Exact copies of the lines from the one holding "Task: Click Order" through the last line of the entries below are to be printed, with pictures omitted.

INPUT DATA: Begin

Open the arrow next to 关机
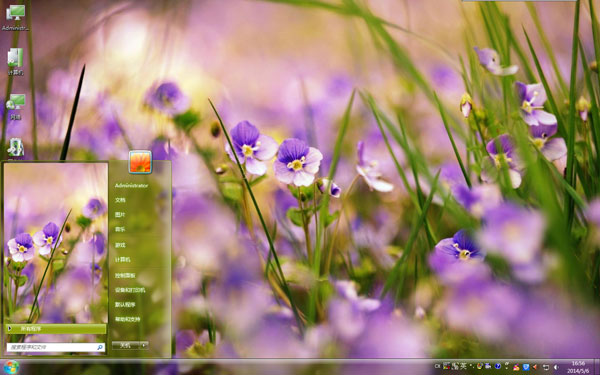[x=144, y=345]
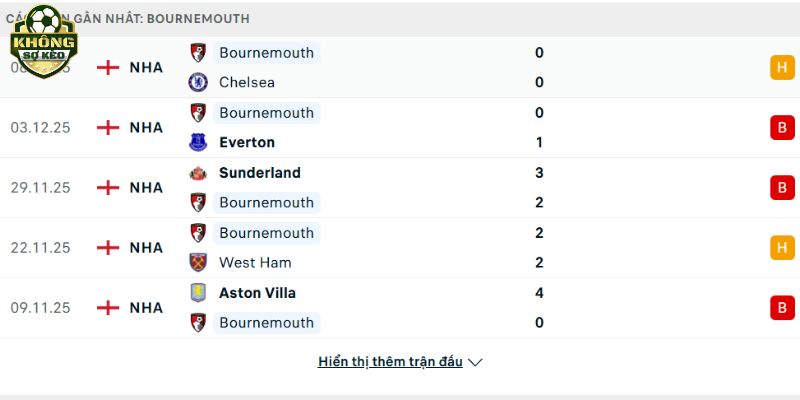Click the red B badge for Aston Villa match
The image size is (800, 400).
782,308
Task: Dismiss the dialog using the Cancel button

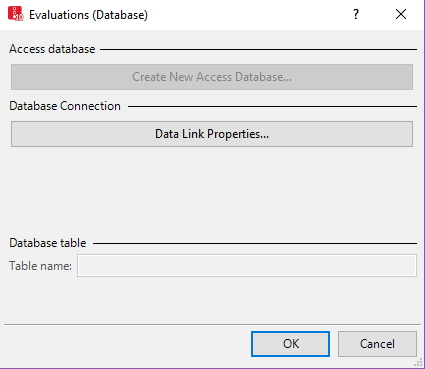Action: pos(377,344)
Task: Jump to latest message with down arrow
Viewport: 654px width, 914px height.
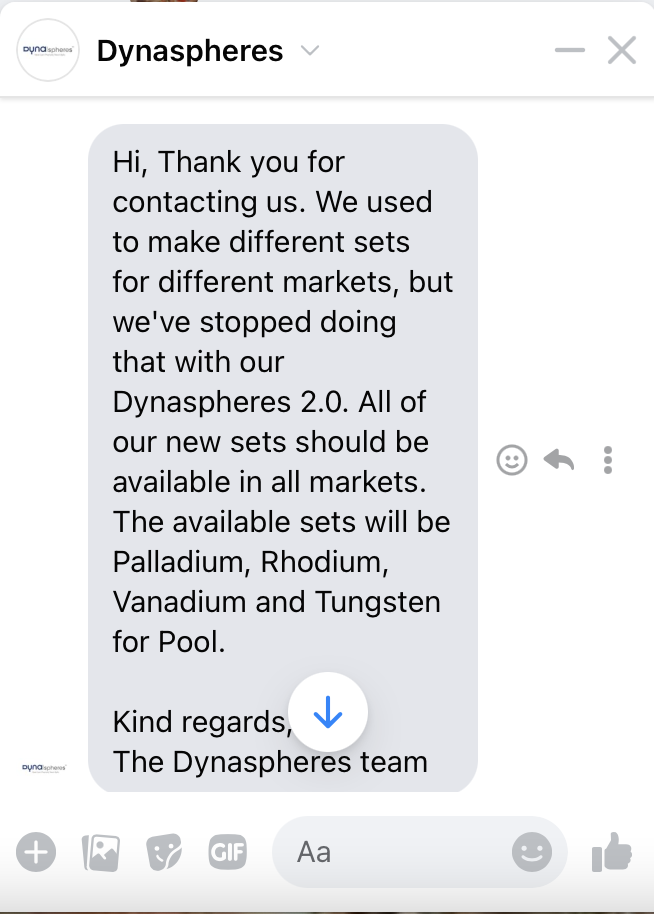Action: 328,712
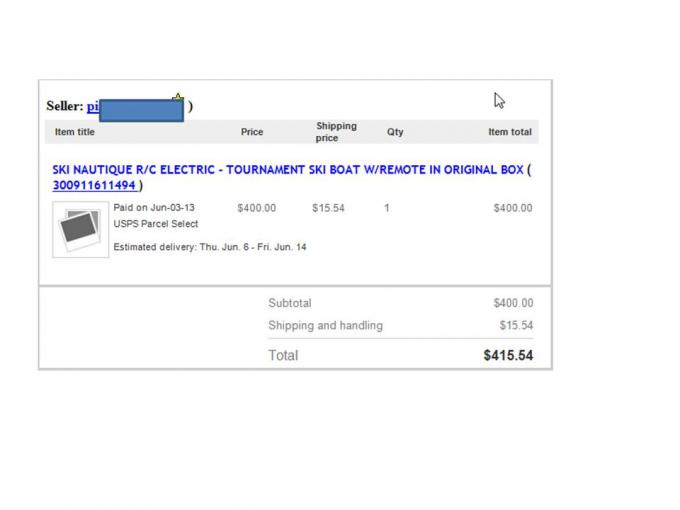Viewport: 680px width, 510px height.
Task: Select the Item total column header
Action: pyautogui.click(x=509, y=132)
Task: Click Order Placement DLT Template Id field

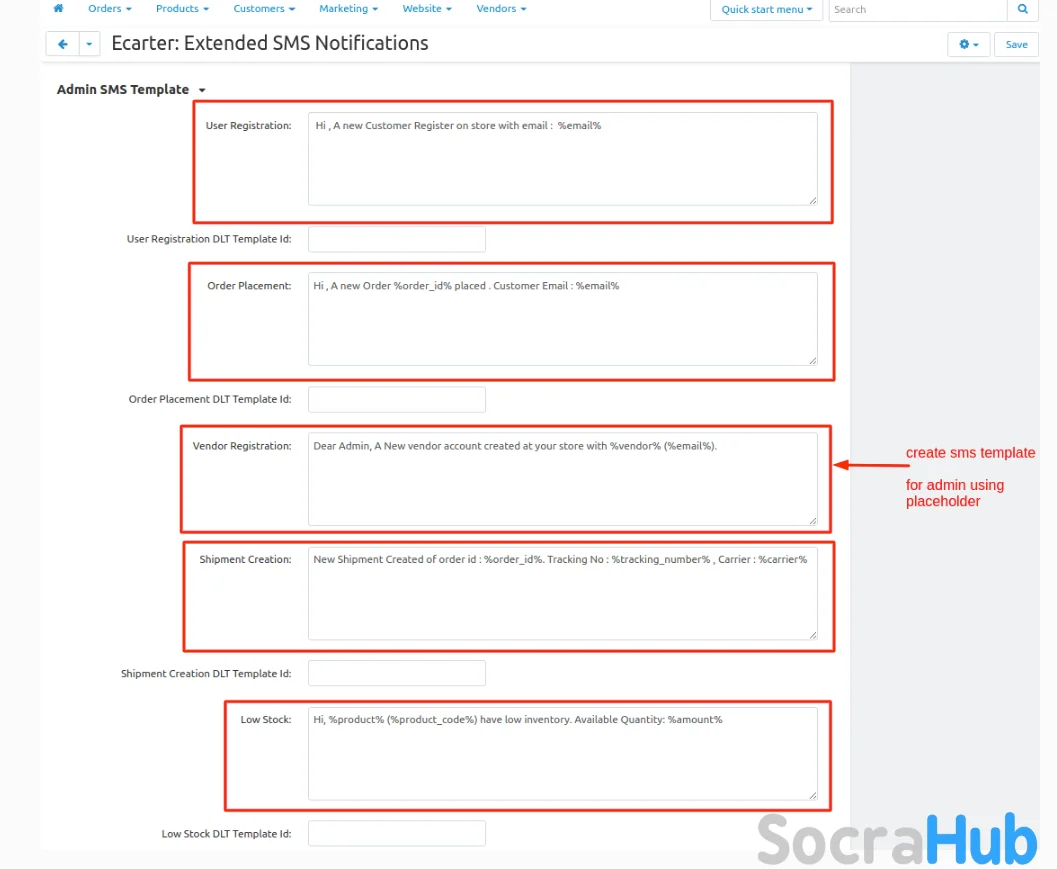Action: pyautogui.click(x=396, y=400)
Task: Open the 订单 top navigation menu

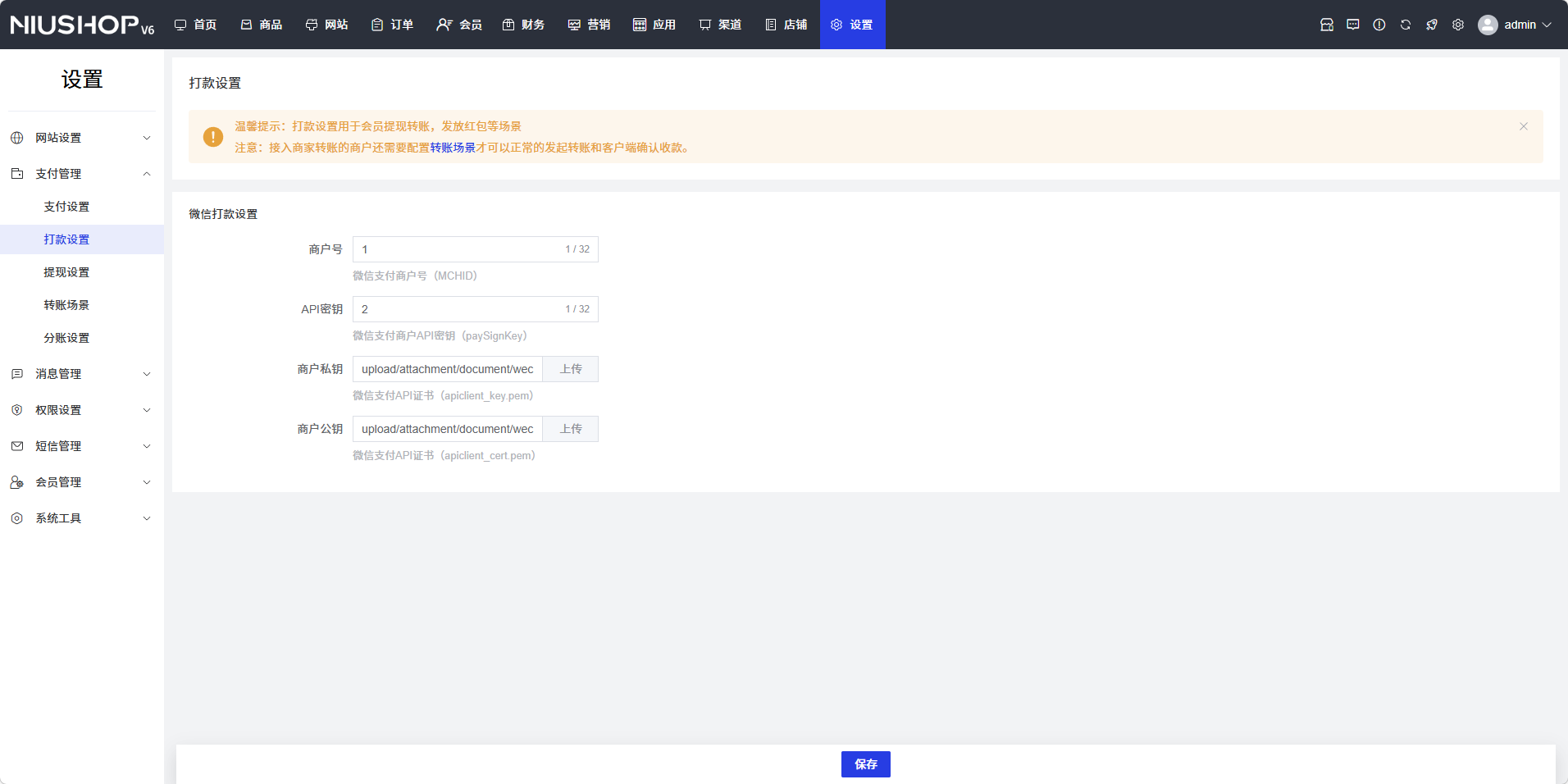Action: [x=392, y=25]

INPUT DATA: End

> WRITTEN SOLUTION
Task: Click Order Placement DLT Template Id field

Action: pyautogui.click(x=396, y=400)
Task: Open the 订单 top navigation menu

Action: [x=392, y=25]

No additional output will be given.